In the OP, and I suspect it may vary by shipping distance/location, but for me it was $4.99. I am guessing they ship from their HQ location which appears to be in Orange County, California. So from Los Angeles to Houston it was $4.99.


----------



## beatz (Sep 23, 2012)

Thanks for the share. I just ordered one.


----------



## Hellboy (May 8, 2012)

That's not bad would be real handy. Might have to order one. Can't beat 5 bucks. To bad I don't live next to the company I would buy a hundred at their front door lol.

Sent from my ThunderBolt using Tapatalk 2


----------



## Hellboy (May 8, 2012)

Nomad1600 said:


> In the OP, and I suspect it may vary by shipping distance/location, but for me it was $4.99. I am guessing they ship from their HQ location which appears to be in Orange County, California. So from Los Angeles to Houston it was $4.99.


I put in my info and I live in va and its still 4.99 shipping. So I guess that's flat rate year round

Sent from my ThunderBolt using Tapatalk 2


----------



## Nomad1600 (Jul 9, 2012)

My case arrived in the mail. I am charging it right now (comes with a short USB cord to connect the case to your laptop), but initial reactions: better looking than I expected, its a nice black rubber. I have a very cheap opaque/clear rubber (TPU) case that I use on occasion, this one is definitely nicer looking. I suspect I will have a different opinion once I put in and out of my pocket, since I suspect this will be a lint magnet. The heft and size of the case is also noticeable. It has a battery in the back, and I guess they have to shield it, since it definitely adds heft.
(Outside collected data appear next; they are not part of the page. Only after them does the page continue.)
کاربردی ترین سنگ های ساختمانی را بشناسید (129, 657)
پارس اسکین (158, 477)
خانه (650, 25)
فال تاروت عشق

I am guessing folks will say "Is that a phone in your pocket or are you just happy to see me?" Folks using the Seido or HTC extended batteries probably already know how this goes. And you lose access to the kickstand (does the extended battery lose that too?), but I probably used that twice in the past two years, so no biggie (btw, what was HTC thinking placing the charging port in a position that prevents you using the kickstand?).

Don't know how long it takes to charge (probably a longer time via USB) so I won't try running the phone down and charging off the case until tomorrow.


----------



## Jrmiller (Dec 20, 2012)

Thanks for the info. im gonna have to snag one for sh**s and giggles.


----------



## mr.pope (Dec 4, 2012)

I used mine for the first time today. Went about 5 hours before the phone's battery kicked in. It is made nicely, but it is a beast. Probably won't be a daily case, but it will be perfect when I go snowboarding. I have bluetooth in my helmet and listen to tunes all day. The battery is pretty near dead with everything off but bluetooth at the end of the day.


----------